Reputation: 870
I have the AWS cli installed on an EC2 instance, and I configured it by running aws configure
and giving it my AWSAccessKeyId and AWSSecretKey keys so if I run the command aws s3 ls
it returns the name of my S3 bucket (call it "mybucket").
But, if I then try aws s3 cp localfolder/ s3://mybucket/ --recursive
I get an error that looks like
A client error (AccessDenied) occurred when calling the CreateMultipartUpload operation: Anonymous users cannot initiate multipart uploads. Please authenticate.

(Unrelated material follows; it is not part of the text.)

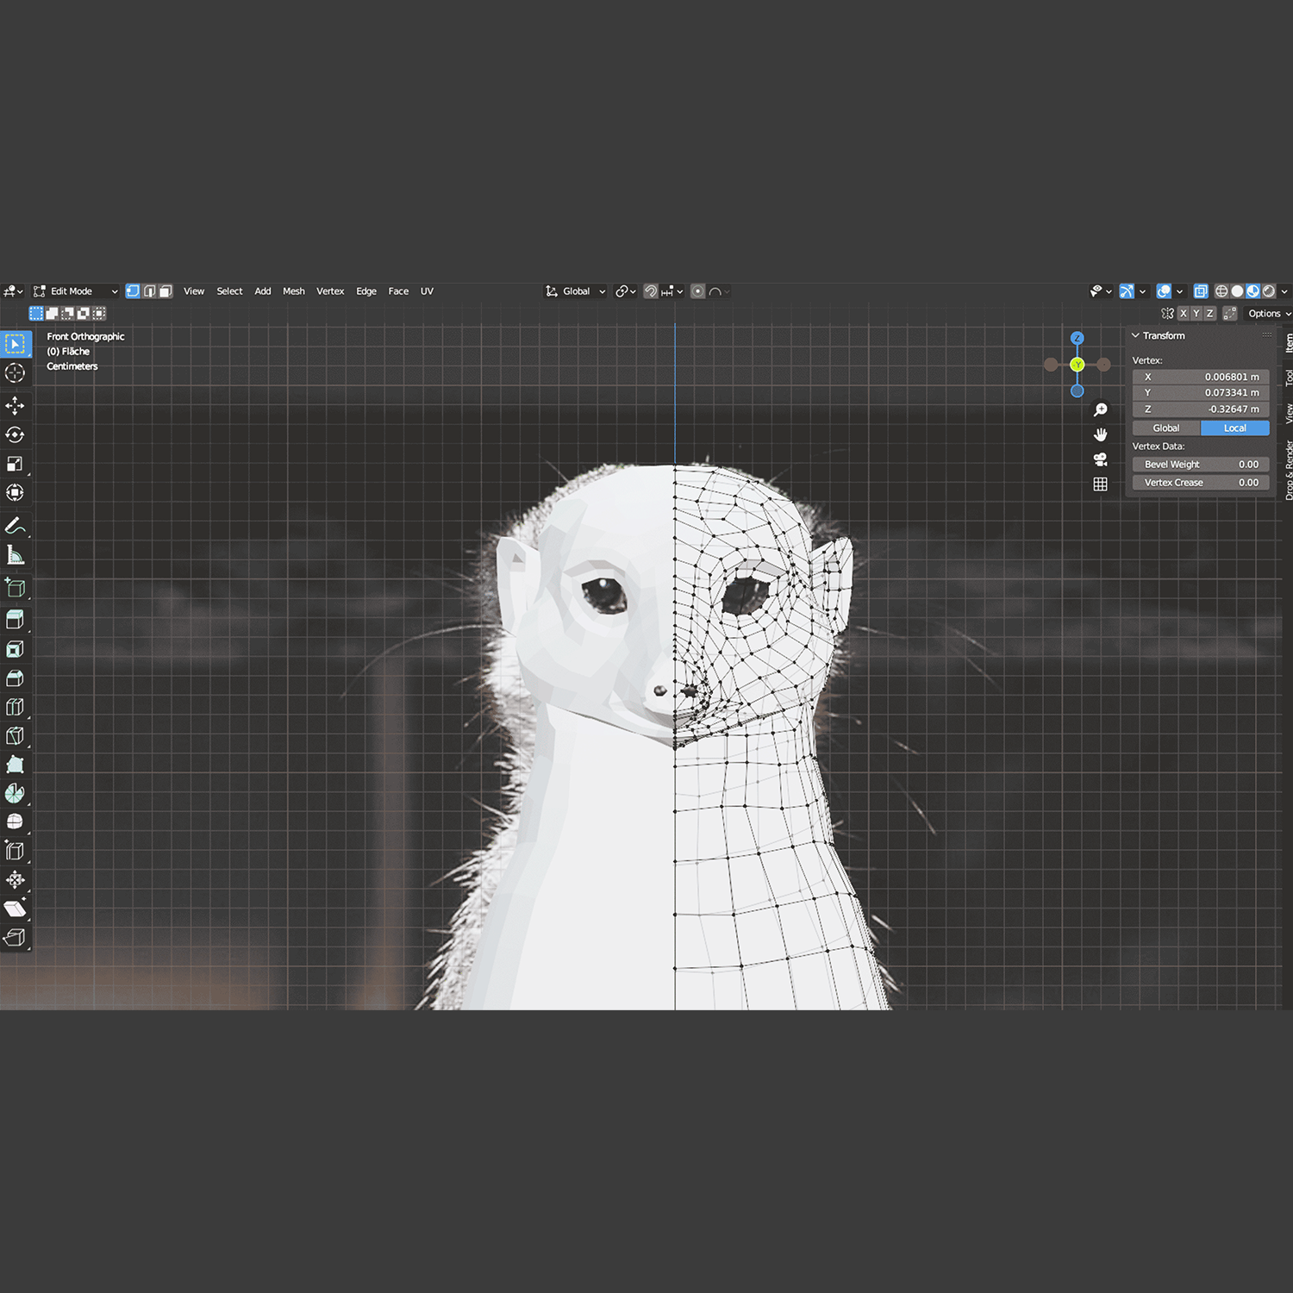Switch to the Tool sidebar tab
Screen dimensions: 1293x1293
[x=1288, y=378]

I thought that by running aws configure and giving it my root key that I was effectively giving the aws cli everything it needs to authenticate? Is there something I am missing regarding copying to an S3 bucket as opposed to listing them?
Upvotes: 16
Views: 31958
Reputation: 4460
Thought I would add in a very similar issue that I had where I could list buckets but could not write to a given bucket returning the error
An error occurred (AccessDenied) when calling the CreateMultipartUpload operation: Access Denied
If the bucket uses server-side encryption you'll need to add the --sse
flag to be able to write to this bucket.
https://docs.aws.amazon.com/cli/latest/reference/s3/cp.html
Upvotes: 27
Reputation: 2581
If you have environment variables AWS_SECRET_ACCESS_KEY
, AWS_ACCESS_KEY_ID
and AWS_REGION
set, AWS CLI gives higher precedence to them, and not to credentials you specify with aws configure
.
So, in my case, bash command unset AWS_ACCESS_KEY_ID AWS_SECRET_ACCESS_KEY
solved the problem.
Upvotes: 9
Reputation: 16482
Root Access keys and Secret key have full control and full privileges to interact with the AWS. Please try running the aws configure
again to recheck the setting and try again.
PS: it is highly not recommended to use root access keys - please give a thought is creating an IAM ( which take admin privileges- like root ) and use those.